**ABOUT THIS TASK:** Everything from the line containing "आई आई एफ टीलाई" through the end of the entries should be transcribed exactly. Leave out all other lines.

----- EXTRACTED ENTRIES -----

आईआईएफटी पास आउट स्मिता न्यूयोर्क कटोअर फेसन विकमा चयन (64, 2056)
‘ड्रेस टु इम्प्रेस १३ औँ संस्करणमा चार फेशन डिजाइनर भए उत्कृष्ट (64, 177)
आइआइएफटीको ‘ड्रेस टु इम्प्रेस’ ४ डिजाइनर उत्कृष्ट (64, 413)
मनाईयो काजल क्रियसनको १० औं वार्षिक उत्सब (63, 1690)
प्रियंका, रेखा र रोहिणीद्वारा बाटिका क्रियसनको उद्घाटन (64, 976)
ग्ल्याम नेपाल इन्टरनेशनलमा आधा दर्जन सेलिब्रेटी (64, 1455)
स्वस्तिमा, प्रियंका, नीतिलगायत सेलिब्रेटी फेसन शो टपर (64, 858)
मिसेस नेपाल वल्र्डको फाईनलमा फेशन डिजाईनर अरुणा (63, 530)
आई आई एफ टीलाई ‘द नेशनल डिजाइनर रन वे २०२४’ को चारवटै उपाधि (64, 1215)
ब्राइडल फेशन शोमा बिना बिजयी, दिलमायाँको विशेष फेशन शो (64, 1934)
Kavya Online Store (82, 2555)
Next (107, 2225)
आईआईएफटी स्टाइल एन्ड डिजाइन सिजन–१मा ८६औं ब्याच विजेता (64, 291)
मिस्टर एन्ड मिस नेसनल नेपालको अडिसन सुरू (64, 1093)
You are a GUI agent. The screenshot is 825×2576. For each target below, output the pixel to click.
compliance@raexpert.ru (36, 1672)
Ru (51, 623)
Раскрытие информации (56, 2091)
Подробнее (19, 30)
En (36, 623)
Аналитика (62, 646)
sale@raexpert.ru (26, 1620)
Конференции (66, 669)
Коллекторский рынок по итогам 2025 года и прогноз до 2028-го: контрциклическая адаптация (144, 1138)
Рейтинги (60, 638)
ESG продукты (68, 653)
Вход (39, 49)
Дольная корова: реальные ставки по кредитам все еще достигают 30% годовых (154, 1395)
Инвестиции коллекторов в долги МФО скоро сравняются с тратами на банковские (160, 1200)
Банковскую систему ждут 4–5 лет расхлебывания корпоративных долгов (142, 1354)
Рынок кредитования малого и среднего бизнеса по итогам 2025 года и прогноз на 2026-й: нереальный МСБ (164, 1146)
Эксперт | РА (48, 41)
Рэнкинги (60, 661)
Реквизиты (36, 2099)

-----

**SOLUTION TO THE EXERCISE:**
आई आई एफ टीलाई ‘द नेशनल डिजाइनर रन वे २०२४’ को चारवटै उपाधि (64, 1215)
ब्राइडल फेशन शोमा बिना बिजयी, दिलमायाँको विशेष फेशन शो (64, 1934)
Kavya Online Store (82, 2555)
Next (107, 2225)
आईआईएफटी स्टाइल एन्ड डिजाइन सिजन–१मा ८६औं ब्याच विजेता (64, 291)
मिस्टर एन्ड मिस नेसनल नेपालको अडिसन सुरू (64, 1093)
You are a GUI agent. The screenshot is 825×2576. For each target below, output the pixel to click.
compliance@raexpert.ru (36, 1672)
Ru (51, 623)
Раскрытие информации (56, 2091)
Подробнее (19, 30)
En (36, 623)
Аналитика (62, 646)
sale@raexpert.ru (26, 1620)
Конференции (66, 669)
Коллекторский рынок по итогам 2025 года и прогноз до 2028-го: контрциклическая адаптация (144, 1138)
Рейтинги (60, 638)
ESG продукты (68, 653)
Вход (39, 49)
Дольная корова: реальные ставки по кредитам все еще достигают 30% годовых (154, 1395)
Инвестиции коллекторов в долги МФО скоро сравняются с тратами на банковские (160, 1200)
Банковскую систему ждут 4–5 лет расхлебывания корпоративных долгов (142, 1354)
Рынок кредитования малого и среднего бизнеса по итогам 2025 года и прогноз на 2026-й: нереальный МСБ (164, 1146)
Эксперт | РА (48, 41)
Рэнкинги (60, 661)
Реквизиты (36, 2099)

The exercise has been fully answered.